- **RECORDS TO USE**
++++

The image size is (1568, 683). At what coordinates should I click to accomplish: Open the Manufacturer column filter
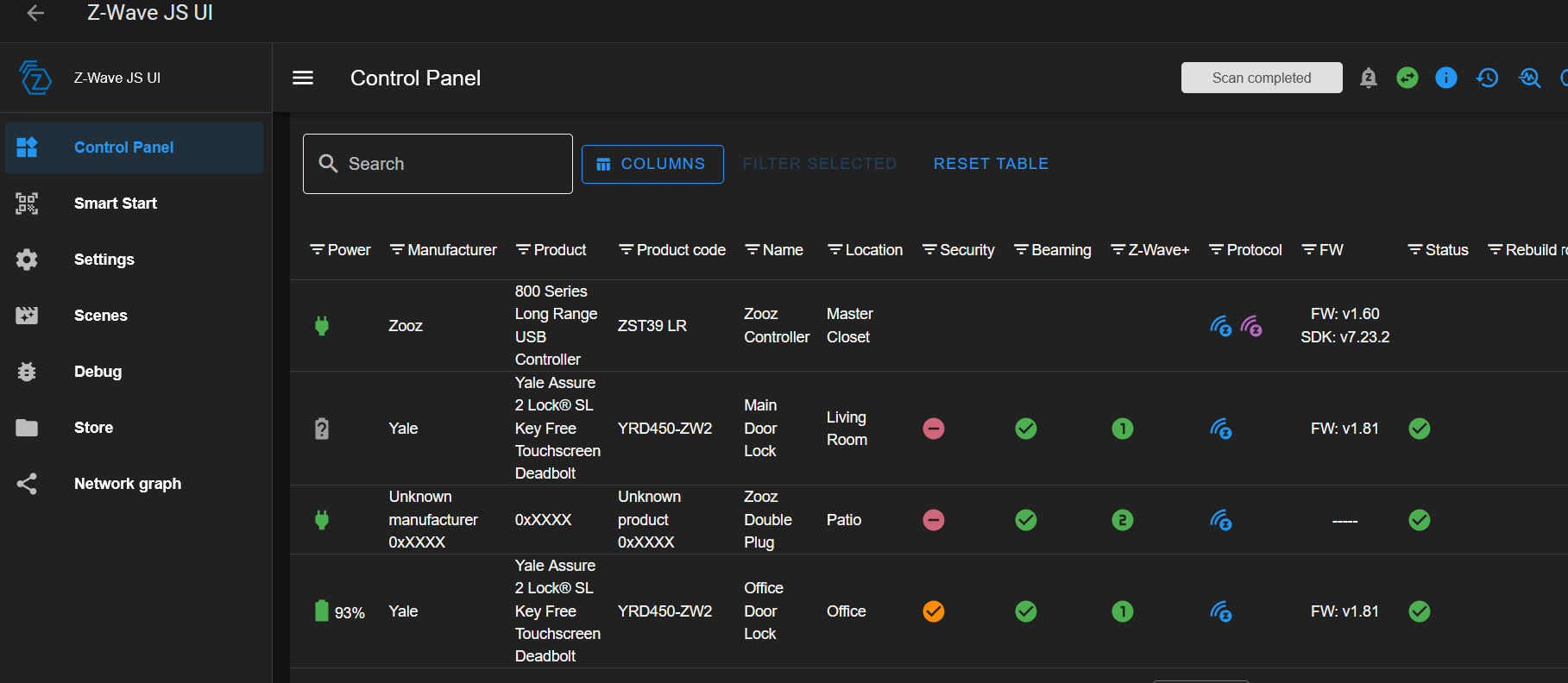pos(397,250)
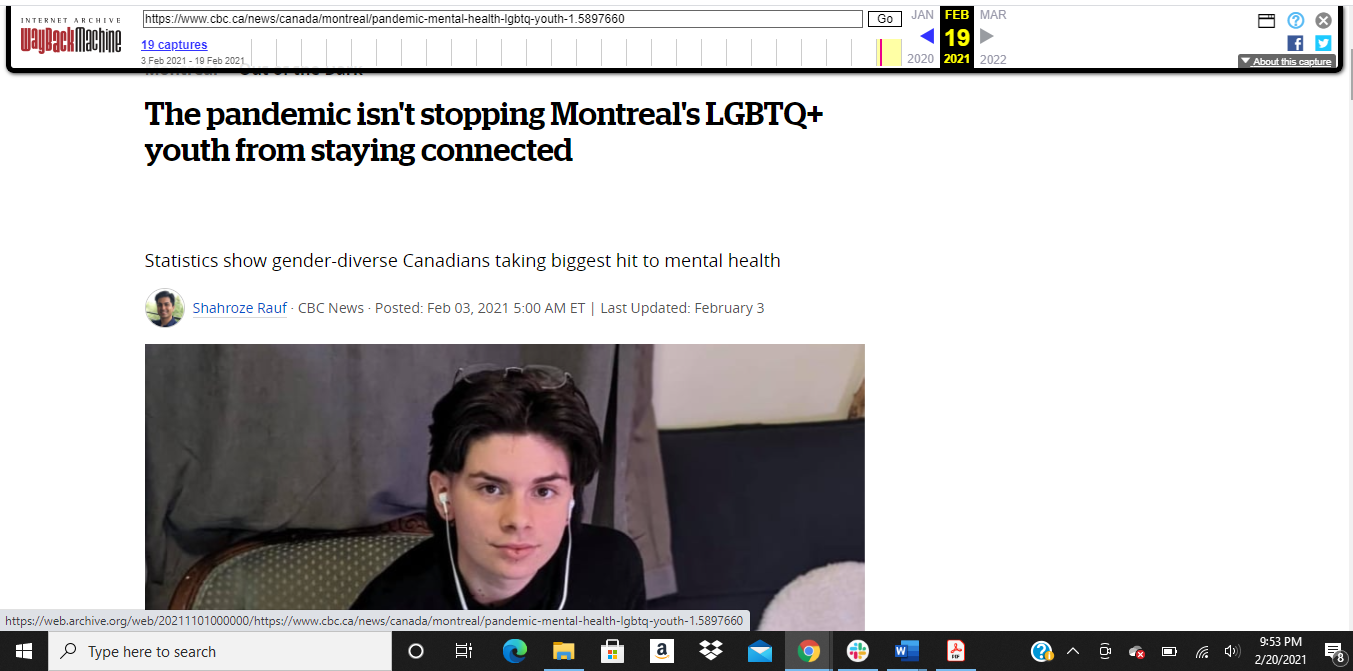Close the Wayback toolbar with X
Viewport: 1353px width, 671px height.
coord(1323,20)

++++

- **TASK ITEM**
Print all records word for word, no images.

- **EXERCISE ANSWER**
The image size is (1568, 683). At what coordinates should I click to accomplish: Open the Manufacturer column filter
pos(397,250)
Close the Wayback toolbar with X
Viewport: 1353px width, 671px height.
coord(1323,20)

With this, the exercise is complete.